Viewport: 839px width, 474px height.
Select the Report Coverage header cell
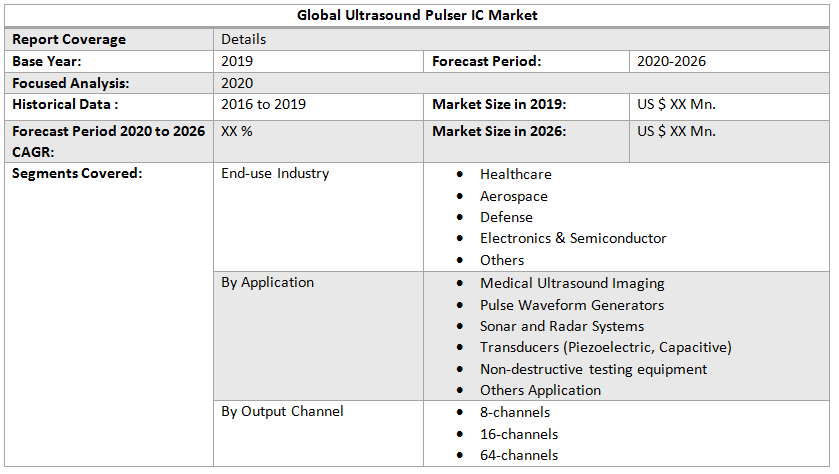pyautogui.click(x=69, y=39)
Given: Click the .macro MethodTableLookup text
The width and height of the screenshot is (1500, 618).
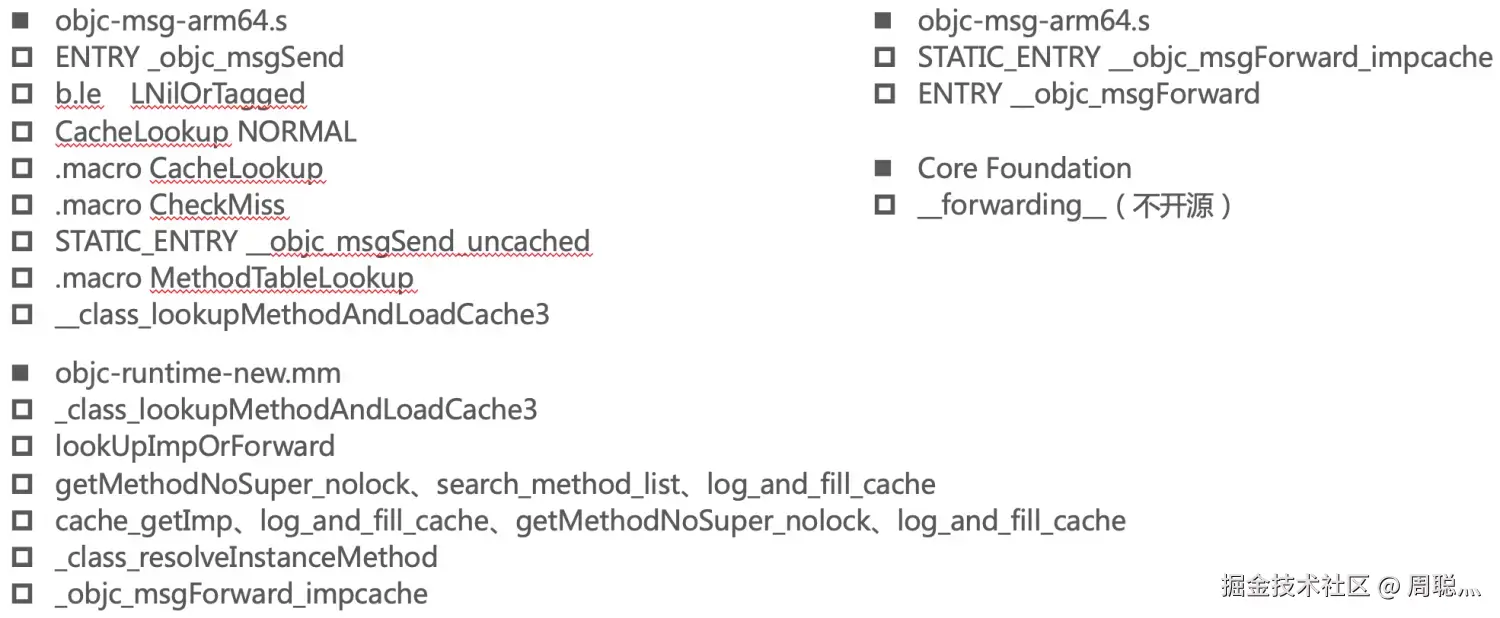Looking at the screenshot, I should click(x=234, y=278).
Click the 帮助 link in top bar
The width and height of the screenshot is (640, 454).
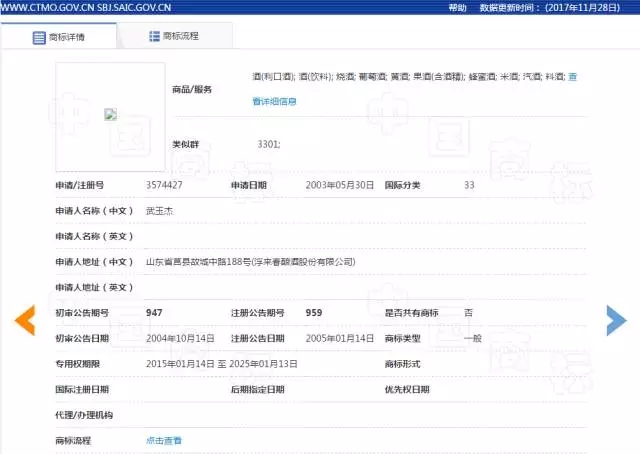tap(457, 7)
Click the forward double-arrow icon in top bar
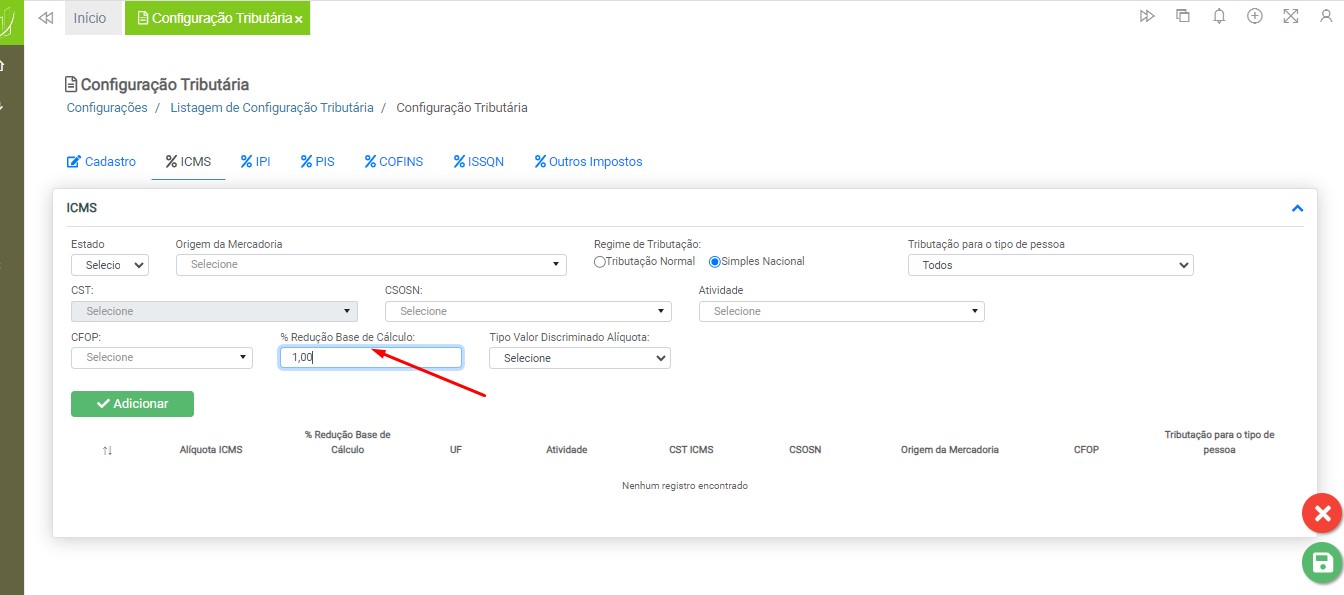 1147,17
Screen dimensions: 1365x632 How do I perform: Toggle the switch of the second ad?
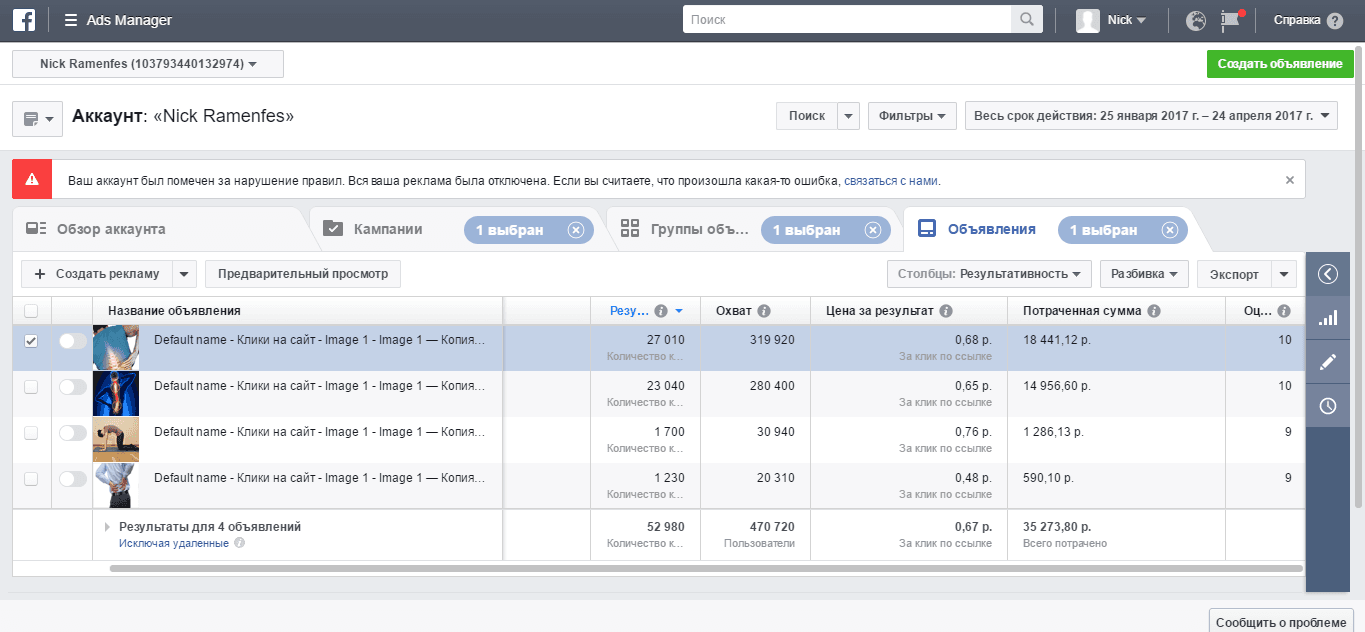(x=72, y=387)
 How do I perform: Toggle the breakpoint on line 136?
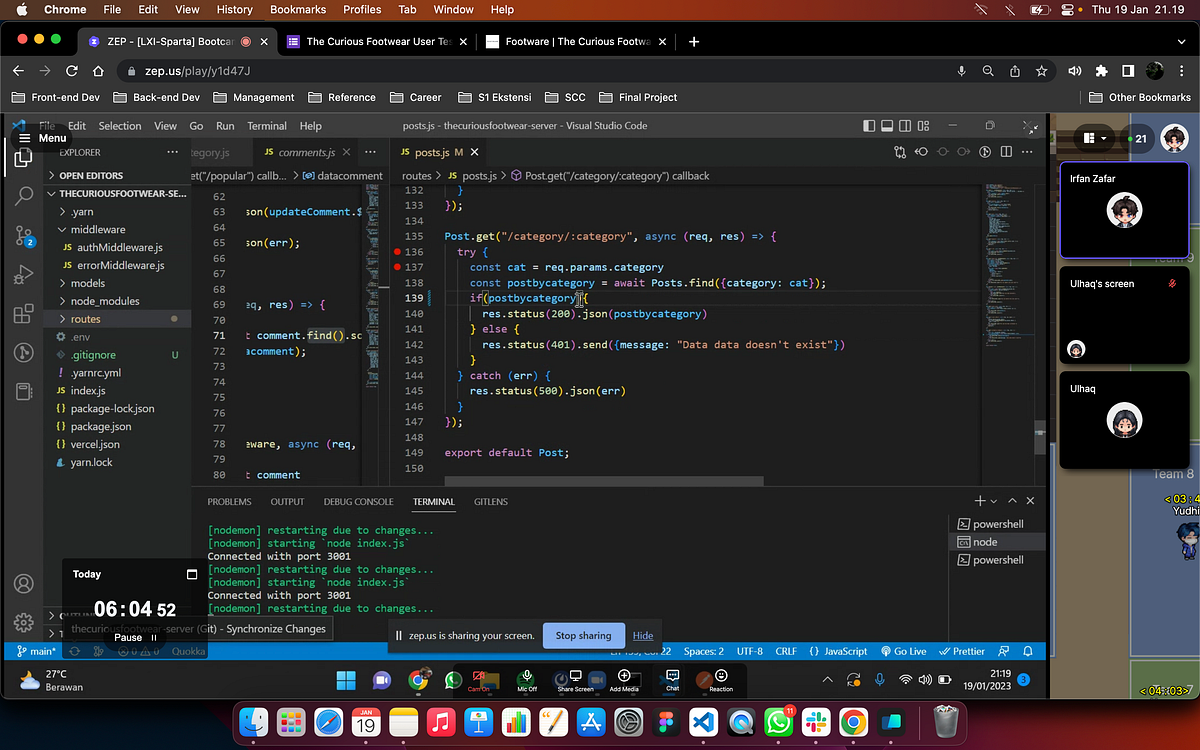397,253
· · · · ·
→ What to do
The lines from the one holding "Click the 帮助 link in top bar" to the final line of the entries are to be duplicated exactly, and the pictures are to be left out.

→ Reply to the exercise
Click the 帮助 link in top bar
The width and height of the screenshot is (640, 454).
tap(457, 7)
Click the forward double-arrow icon in top bar
 1147,17
Screen dimensions: 1365x632 How do I perform: Toggle the switch of the second ad?
(x=72, y=387)
 How do I perform: Toggle the breakpoint on line 136?
397,253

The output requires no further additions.